A Minimum Pension Guarantee Application for the Individual Pension System in Turkey: A Gendered Approach

This thesis aims to shed light on the relationship between financialisation and pension reform in Turkey. In the last two decades, more than thirty countries have replaced their pay-as-you-go pension schemes with fully-funded schemes. Although the increasing significance of financial conduits within pension provision has been evident within this reform trend, the corresponding literature has failed to address adequately the key role that financialisation has played. Therefore, it is argued here that the recent pension reform in Turkey, not least the Individual Pension System, cannot be understood without considering financialisation of the Turkish economy.
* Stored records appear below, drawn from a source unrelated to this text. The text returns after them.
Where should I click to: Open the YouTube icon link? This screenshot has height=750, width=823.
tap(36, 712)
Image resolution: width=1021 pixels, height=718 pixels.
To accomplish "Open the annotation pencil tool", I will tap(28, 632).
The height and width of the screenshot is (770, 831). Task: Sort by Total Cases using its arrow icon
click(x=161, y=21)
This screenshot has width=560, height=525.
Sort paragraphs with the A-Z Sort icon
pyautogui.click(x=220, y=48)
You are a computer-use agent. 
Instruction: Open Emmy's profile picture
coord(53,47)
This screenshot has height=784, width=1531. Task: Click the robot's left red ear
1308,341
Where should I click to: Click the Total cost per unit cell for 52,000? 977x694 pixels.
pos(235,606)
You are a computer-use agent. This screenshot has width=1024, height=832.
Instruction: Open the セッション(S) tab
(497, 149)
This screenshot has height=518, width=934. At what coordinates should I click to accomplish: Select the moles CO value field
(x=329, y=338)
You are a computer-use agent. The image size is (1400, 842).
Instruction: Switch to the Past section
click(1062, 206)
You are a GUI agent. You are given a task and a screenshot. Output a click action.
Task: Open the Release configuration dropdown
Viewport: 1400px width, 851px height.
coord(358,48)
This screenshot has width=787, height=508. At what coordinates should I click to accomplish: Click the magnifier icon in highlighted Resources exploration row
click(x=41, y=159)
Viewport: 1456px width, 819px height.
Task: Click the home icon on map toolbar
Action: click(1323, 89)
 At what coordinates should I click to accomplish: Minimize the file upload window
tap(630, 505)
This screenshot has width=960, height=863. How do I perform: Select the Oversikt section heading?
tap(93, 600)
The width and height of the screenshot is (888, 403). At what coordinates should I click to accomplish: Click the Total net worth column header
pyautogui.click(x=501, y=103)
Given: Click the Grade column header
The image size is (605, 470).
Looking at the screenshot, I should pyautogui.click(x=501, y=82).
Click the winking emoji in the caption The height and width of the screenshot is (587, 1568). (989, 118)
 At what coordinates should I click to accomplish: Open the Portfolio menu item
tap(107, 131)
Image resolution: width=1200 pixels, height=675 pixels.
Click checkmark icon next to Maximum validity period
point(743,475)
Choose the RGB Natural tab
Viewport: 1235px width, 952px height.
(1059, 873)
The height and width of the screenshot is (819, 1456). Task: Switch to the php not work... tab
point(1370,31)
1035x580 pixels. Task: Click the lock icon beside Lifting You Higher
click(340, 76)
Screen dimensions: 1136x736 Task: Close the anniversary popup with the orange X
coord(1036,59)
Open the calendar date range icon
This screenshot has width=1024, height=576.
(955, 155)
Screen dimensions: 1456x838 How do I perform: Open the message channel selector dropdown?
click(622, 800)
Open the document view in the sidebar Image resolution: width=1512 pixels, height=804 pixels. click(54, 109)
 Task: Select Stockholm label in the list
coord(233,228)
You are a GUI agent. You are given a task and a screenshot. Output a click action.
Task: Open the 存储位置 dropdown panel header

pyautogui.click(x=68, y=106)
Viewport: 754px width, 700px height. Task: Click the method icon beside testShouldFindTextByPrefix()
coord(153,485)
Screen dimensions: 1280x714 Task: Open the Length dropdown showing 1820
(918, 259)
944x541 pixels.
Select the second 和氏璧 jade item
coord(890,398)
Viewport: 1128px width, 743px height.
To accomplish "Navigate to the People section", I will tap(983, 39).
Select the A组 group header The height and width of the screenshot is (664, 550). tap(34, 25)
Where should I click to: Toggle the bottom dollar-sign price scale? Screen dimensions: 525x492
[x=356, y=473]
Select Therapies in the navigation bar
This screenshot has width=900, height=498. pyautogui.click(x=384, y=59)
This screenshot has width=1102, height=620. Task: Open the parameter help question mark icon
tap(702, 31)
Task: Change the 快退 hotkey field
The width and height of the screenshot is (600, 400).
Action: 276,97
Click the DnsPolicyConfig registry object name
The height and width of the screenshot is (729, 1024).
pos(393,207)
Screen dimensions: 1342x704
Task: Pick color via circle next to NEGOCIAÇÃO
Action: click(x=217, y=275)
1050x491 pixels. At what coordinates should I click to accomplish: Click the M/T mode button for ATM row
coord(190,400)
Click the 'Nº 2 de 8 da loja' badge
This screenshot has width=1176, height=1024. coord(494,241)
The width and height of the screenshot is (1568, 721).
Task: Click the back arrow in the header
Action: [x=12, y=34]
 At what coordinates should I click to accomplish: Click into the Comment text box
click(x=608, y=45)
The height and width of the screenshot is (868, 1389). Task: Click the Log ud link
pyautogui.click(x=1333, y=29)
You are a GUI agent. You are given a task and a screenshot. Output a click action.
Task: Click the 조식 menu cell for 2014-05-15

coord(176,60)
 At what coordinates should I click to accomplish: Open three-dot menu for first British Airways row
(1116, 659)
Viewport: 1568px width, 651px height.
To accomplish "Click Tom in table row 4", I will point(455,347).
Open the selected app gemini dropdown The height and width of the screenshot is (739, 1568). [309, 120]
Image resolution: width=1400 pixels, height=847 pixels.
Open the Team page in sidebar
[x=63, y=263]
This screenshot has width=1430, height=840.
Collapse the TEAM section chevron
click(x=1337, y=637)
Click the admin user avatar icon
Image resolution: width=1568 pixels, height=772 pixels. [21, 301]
Financialisation refers to both the extensive and intensive growth of finance, i.e. integration of financial activities into ever more aspects of economic production and social reproduction processes as well as the deepening of financial activities in line with the proliferation of more sophisticated financial operations/instruments. The expansion of finance within pension provision highlights the ability of finance as money capital to capitalise different forms of monetary streams. Thus, finance transforms the financial and non-financial sectors and is integrated into the everyday lives of households while financialisation of pension income is one of the overlooked financialisation practices. The private pension scheme in Turkey mostly serves the middle- and high-income earners revealing the generally adverse impact of financialisation on those in unfavourable labour market positions – women, informally employed and unemployed being the most vulnerable. The intensification of finance, on the other hand, is evident in the supply and demand side impacts of pension funds on capital markets. Accordingly, pension funds transfer massive flows to capital markets, thus pushing up asset prices. Moreover, pension funds, as they mature, demand more innovative investment instruments to meet their liabilities. In the Turkish capital markets’ context, these impacts of pension funds are observable despite their recent origins.